In order to determine the first return type, it needs to find out what overloaded 'bar' to call, which requires determining the first return type.

If you ignore the first return statement and only consider the int then there could be problems. e.g. if above we had:

real bar(int x);

And we ignored the first return statement then the determined return type would be wrong (would infer int, but bar(foo(x-1)) would return real).
May 17, 2012
On Thu, 17 May 2012 09:10:18 -0400, Tobias Pankrath <tobias@pankrath.net> wrote:

> This does not work and I can see why.
>
> ---
> auto foo(int x)
> {
>           if(x < 0)
>               return foo(-x);
>           return x;
> }
> ----
>
> DMD 2.059 says:
> oopsc/compiler/test.d(7): Error: forward reference to foo
> oopsc/compiler/test.d(14): Error: forward reference to foo
>
> For the human reader it is easy to see that the return type of
> foo should be int.

At this point, I think the human should intervene:

int foo(int x)
...

I would *hate* to have to read code like yours to try and understand it.

-Steve
May 17, 2012
Andrej Mitrovic:

> http://d.puremagic.com/issues/show_bug.cgi?id=7483

Probably related:
http://d.puremagic.com/issues/show_bug.cgi?id=8111

Bye,
bearophile
May 17, 2012
> In order to determine the first return type, it needs to find out what overloaded 'bar' to call, which requires determining the first return type.
>

I didn't think of overloaded functions.
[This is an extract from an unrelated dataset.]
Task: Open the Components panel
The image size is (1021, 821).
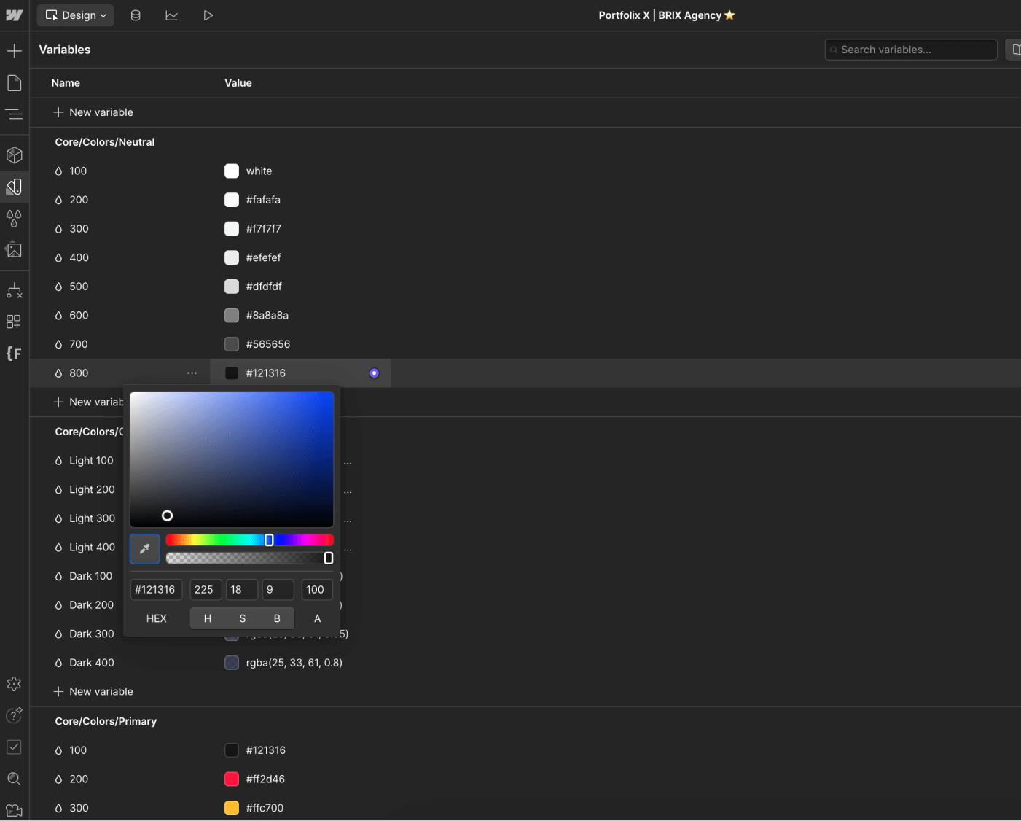Action: click(15, 155)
If we consider only
direct recursion, it should still work?
May 17, 2012
On 17-05-2012 16:22, Steven Schveighoffer wrote:
> On Thu, 17 May 2012 09:10:18 -0400, Tobias Pankrath
> <tobias@pankrath.net> wrote:
>
>> This does not work and I can see why.
>>
>> ---
>> auto foo(int x)
>> {
>> if(x < 0)
>> return foo(-x);
>> return x;
>> }
>> ----
>>
>> DMD 2.059 says:
>> oopsc/compiler/test.d(7): Error: forward reference to foo
>> oopsc/compiler/test.d(14): Error: forward reference to foo
>>
>> For the human reader it is easy to see that the return type of
>> foo should be int.
>
> At this point, I think the human should intervene:
>
> int foo(int x)
> ...
>
> I would *hate* to have to read code like yours to try and understand it.
>
> -Steve

I have to agree. Sometimes auto can be over-used. Even in functional languages with H-M type inference, I tend to always make my functions have explicit signatures (unless they're supposed to be generic). It's just clearer to the person reading the code later on.